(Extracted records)
┏━━

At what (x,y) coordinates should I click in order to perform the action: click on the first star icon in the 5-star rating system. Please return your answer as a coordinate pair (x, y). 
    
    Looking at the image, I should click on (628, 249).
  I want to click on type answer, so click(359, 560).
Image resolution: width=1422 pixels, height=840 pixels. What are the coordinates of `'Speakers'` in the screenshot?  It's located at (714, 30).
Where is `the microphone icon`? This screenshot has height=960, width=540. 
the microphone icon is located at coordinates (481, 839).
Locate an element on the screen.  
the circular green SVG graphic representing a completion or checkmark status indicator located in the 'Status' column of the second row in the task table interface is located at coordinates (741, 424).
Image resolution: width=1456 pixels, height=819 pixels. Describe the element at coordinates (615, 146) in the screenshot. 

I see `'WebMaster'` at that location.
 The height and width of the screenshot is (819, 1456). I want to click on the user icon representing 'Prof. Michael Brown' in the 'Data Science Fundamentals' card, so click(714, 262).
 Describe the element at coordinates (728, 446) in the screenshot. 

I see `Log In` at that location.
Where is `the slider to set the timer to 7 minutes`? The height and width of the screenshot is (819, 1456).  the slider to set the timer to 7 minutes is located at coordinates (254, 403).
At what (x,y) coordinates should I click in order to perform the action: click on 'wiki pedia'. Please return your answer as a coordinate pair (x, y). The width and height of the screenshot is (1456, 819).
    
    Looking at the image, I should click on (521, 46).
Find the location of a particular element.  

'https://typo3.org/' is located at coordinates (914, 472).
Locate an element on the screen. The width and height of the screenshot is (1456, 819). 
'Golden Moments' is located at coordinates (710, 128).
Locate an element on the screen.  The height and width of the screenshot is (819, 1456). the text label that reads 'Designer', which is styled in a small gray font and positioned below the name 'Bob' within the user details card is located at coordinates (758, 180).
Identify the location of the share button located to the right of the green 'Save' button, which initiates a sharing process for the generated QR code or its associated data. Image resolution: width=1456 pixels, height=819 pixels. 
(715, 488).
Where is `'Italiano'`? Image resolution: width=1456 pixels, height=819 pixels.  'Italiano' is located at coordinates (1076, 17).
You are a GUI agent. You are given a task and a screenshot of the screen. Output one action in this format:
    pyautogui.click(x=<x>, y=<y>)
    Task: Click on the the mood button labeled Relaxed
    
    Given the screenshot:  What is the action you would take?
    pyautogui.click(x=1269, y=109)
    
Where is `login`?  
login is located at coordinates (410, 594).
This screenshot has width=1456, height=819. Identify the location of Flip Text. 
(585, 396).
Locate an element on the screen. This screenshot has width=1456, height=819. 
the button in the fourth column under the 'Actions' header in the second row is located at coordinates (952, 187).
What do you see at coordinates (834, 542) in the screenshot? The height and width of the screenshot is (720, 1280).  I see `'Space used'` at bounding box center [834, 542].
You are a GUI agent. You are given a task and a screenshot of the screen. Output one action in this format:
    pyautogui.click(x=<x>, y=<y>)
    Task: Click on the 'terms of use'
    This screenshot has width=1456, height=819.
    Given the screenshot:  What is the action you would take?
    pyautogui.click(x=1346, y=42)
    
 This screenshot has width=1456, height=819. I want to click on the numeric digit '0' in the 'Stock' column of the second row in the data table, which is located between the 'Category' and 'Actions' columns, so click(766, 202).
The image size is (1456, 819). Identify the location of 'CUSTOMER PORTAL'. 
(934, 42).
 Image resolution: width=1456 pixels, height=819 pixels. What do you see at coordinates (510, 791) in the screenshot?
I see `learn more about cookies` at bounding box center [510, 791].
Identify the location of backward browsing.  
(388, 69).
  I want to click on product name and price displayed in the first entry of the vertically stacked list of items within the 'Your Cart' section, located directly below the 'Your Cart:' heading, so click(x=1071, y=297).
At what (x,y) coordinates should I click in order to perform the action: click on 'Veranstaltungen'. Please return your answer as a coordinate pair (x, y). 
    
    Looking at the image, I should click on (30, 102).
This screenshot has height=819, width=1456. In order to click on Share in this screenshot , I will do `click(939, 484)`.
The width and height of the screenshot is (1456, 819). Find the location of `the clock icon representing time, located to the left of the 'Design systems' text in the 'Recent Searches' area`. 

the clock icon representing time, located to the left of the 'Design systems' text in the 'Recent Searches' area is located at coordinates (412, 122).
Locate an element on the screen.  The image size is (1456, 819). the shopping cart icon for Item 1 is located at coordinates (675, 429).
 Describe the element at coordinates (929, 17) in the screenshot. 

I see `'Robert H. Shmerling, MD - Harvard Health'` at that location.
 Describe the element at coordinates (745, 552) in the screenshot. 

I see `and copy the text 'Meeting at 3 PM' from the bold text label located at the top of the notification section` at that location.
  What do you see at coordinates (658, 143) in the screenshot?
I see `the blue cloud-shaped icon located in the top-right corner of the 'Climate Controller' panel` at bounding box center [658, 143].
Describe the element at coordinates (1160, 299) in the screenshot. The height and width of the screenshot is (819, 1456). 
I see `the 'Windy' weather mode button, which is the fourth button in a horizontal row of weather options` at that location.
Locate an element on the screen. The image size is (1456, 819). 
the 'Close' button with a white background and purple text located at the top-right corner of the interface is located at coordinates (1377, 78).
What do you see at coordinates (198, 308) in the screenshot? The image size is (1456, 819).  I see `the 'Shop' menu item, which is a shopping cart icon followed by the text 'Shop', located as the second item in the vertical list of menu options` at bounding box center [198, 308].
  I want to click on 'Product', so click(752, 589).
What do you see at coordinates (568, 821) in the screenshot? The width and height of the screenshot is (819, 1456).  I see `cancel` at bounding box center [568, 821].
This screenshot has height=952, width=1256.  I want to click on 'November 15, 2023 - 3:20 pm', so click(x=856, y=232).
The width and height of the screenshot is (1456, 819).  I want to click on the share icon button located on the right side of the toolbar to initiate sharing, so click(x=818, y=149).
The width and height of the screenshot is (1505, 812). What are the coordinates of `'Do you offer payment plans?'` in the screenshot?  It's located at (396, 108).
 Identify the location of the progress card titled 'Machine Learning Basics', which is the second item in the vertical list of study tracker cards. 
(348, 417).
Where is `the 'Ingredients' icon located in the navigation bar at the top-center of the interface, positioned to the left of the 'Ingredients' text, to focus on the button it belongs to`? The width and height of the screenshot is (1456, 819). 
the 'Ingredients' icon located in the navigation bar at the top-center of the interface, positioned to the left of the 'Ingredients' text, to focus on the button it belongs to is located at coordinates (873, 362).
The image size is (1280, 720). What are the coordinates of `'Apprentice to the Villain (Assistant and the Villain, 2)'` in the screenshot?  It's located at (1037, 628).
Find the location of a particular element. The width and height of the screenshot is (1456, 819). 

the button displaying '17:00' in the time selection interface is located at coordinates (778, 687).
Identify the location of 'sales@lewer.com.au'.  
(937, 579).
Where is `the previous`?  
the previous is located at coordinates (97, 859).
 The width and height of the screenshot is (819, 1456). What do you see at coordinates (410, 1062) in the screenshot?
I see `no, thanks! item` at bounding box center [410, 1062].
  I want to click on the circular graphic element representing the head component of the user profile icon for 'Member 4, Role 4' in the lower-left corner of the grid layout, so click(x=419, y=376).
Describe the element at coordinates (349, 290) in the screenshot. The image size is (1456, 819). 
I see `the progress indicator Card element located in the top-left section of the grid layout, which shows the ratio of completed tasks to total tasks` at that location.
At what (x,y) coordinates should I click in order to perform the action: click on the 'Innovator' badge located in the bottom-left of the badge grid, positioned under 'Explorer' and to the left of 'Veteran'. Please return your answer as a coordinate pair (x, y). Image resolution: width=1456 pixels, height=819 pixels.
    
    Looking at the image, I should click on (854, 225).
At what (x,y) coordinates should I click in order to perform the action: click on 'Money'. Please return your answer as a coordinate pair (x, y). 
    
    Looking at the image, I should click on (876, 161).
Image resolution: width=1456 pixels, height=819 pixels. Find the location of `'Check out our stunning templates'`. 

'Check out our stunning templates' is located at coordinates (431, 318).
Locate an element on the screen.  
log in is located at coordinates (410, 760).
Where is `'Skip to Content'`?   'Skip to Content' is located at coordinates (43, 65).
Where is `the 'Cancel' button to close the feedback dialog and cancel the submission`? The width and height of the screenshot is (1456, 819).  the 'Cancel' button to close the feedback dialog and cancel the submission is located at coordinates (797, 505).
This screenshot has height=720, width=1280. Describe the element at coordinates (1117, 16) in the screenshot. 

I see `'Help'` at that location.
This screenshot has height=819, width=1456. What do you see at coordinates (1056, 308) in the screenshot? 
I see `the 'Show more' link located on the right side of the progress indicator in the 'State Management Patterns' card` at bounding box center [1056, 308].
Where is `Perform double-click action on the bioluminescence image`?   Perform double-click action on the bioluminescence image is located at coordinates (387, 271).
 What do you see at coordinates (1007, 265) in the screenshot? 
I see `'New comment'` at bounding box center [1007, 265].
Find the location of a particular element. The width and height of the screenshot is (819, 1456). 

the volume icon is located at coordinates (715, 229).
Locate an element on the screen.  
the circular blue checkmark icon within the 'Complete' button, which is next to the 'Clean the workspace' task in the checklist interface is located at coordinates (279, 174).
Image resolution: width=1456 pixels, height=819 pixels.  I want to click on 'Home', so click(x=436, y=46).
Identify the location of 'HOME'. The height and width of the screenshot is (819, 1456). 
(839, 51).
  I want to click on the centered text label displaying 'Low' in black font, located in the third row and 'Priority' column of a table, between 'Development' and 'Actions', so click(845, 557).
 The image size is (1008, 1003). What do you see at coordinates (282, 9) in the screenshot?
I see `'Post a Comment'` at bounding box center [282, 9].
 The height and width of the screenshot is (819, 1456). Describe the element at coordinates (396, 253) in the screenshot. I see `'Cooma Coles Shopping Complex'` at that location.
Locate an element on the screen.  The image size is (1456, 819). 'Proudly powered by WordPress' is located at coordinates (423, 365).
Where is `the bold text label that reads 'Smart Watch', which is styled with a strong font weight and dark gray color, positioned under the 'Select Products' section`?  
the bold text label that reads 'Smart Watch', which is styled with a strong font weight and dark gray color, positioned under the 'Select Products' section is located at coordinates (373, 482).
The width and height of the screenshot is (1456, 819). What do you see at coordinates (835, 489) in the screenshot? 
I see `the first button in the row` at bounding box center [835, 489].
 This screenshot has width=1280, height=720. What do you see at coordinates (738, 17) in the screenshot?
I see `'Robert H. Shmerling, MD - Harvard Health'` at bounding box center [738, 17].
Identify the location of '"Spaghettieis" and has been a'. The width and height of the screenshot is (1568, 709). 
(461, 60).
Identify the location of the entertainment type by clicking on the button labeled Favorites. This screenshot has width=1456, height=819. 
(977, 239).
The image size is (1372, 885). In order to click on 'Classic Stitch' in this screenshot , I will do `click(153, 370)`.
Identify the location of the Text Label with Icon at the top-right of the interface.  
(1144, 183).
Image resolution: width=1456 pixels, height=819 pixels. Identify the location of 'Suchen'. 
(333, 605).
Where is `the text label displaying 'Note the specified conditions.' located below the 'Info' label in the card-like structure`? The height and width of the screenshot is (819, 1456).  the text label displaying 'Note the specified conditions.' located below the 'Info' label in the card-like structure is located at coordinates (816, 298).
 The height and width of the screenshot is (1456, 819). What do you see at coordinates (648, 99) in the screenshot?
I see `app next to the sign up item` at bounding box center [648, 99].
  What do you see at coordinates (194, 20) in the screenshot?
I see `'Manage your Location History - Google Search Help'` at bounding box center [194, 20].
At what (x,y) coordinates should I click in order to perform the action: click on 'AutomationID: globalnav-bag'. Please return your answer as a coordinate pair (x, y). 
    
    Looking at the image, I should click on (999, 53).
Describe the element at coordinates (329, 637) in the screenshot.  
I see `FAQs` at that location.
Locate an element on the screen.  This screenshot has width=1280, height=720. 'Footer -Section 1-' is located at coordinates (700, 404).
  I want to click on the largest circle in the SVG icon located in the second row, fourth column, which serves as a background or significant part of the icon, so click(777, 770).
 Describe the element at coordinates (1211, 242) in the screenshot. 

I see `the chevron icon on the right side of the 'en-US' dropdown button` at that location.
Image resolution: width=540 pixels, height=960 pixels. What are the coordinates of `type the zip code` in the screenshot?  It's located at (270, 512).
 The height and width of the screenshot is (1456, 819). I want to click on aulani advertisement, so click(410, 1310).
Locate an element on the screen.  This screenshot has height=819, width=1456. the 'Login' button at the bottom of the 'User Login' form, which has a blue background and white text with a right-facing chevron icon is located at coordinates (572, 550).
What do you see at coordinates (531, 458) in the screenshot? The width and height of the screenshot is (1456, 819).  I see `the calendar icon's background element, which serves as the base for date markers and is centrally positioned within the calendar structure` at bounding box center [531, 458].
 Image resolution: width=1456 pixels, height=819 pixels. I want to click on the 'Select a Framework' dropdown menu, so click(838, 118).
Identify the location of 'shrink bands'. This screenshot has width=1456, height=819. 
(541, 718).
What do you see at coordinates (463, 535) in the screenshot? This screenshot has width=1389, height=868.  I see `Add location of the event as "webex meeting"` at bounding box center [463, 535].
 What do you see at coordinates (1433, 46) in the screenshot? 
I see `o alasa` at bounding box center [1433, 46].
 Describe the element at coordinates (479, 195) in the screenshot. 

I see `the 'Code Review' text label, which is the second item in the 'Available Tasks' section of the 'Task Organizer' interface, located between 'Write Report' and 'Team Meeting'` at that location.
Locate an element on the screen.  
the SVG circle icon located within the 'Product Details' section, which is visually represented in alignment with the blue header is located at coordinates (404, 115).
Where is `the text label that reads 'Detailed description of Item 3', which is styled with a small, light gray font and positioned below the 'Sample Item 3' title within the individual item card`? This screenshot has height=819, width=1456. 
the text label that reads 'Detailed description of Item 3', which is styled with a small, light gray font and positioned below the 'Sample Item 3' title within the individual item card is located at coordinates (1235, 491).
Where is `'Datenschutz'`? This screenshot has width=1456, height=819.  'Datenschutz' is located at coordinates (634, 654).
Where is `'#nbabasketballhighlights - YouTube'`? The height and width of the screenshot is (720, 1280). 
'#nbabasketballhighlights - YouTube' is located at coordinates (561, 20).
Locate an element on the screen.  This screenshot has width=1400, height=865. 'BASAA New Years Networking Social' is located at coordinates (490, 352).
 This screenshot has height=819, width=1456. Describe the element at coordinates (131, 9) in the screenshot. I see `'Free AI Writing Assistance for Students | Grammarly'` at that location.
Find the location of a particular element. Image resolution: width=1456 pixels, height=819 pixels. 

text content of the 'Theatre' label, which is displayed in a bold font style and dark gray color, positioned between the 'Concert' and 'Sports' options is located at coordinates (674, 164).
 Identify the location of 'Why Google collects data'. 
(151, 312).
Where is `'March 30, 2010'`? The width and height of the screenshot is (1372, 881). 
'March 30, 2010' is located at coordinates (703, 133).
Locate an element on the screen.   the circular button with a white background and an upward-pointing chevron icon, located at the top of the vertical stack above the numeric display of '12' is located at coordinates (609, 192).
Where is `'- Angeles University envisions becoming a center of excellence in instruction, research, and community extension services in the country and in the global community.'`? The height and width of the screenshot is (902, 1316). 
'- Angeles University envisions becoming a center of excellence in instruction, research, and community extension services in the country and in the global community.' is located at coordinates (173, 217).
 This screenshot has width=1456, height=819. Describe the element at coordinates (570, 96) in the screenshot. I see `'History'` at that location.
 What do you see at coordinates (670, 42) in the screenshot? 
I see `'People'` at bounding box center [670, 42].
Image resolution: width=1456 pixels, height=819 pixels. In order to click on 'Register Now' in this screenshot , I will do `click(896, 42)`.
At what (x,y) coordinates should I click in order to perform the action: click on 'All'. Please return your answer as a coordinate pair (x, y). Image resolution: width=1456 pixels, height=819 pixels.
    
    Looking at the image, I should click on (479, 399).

┗━━

Reproduce the listing lines starting at the line containing "Identify the location of 'shrink" and ending at the line containing "coordinates (634, 654).", with "Where is" changed to "Locate" and everything else left as it is.

Identify the location of 'shrink bands'. This screenshot has width=1456, height=819. 
(541, 718).
What do you see at coordinates (463, 535) in the screenshot? This screenshot has width=1389, height=868.  I see `Add location of the event as "webex meeting"` at bounding box center [463, 535].
 What do you see at coordinates (1433, 46) in the screenshot? 
I see `o alasa` at bounding box center [1433, 46].
 Describe the element at coordinates (479, 195) in the screenshot. 

I see `the 'Code Review' text label, which is the second item in the 'Available Tasks' section of the 'Task Organizer' interface, located between 'Write Report' and 'Team Meeting'` at that location.
Locate an element on the screen.  
the SVG circle icon located within the 'Product Details' section, which is visually represented in alignment with the blue header is located at coordinates (404, 115).
Locate `the text label that reads 'Detailed description of Item 3', which is styled with a small, light gray font and positioned below the 'Sample Item 3' title within the individual item card`? This screenshot has height=819, width=1456. 
the text label that reads 'Detailed description of Item 3', which is styled with a small, light gray font and positioned below the 'Sample Item 3' title within the individual item card is located at coordinates (1235, 491).
Locate `'Datenschutz'`? This screenshot has width=1456, height=819.  'Datenschutz' is located at coordinates (634, 654).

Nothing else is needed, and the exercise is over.